- Task prompt:
Copy out all of the material below, requests included, and scale every coordinate in the answers by 1.6, rounding each result to a whole number with halves rounded up. Leave the numbers in the requests unchanged.

- Input rows:
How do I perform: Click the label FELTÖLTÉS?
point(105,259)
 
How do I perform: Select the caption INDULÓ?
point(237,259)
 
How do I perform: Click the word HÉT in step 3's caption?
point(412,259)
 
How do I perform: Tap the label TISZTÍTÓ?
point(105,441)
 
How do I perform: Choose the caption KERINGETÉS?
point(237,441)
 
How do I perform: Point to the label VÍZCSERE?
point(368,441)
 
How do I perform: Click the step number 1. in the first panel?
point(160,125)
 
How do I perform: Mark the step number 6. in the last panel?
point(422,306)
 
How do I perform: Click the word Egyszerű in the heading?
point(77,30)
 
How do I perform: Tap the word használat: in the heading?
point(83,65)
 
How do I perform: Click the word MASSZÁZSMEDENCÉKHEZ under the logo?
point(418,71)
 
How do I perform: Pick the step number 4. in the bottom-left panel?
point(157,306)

- Written answer:
How do I perform: Click the label FELTÖLTÉS?
point(168,414)
 
How do I perform: Select the caption INDULÓ?
point(379,414)
 
How do I perform: Click the word HÉT in step 3's caption?
point(659,414)
 
How do I perform: Tap the label TISZTÍTÓ?
point(168,706)
 
How do I perform: Choose the caption KERINGETÉS?
point(379,706)
 
How do I perform: Point to the label VÍZCSERE?
point(589,706)
 
How do I perform: Click the step number 1. in the first panel?
point(256,200)
 
How do I perform: Mark the step number 6. in the last panel?
point(675,490)
 
How do I perform: Click the word Egyszerű in the heading?
point(123,48)
 
How do I perform: Tap the word használat: in the heading?
point(133,104)
 
How do I perform: Click the word MASSZÁZSMEDENCÉKHEZ under the logo?
point(669,114)
 
How do I perform: Pick the step number 4. in the bottom-left panel?
point(251,490)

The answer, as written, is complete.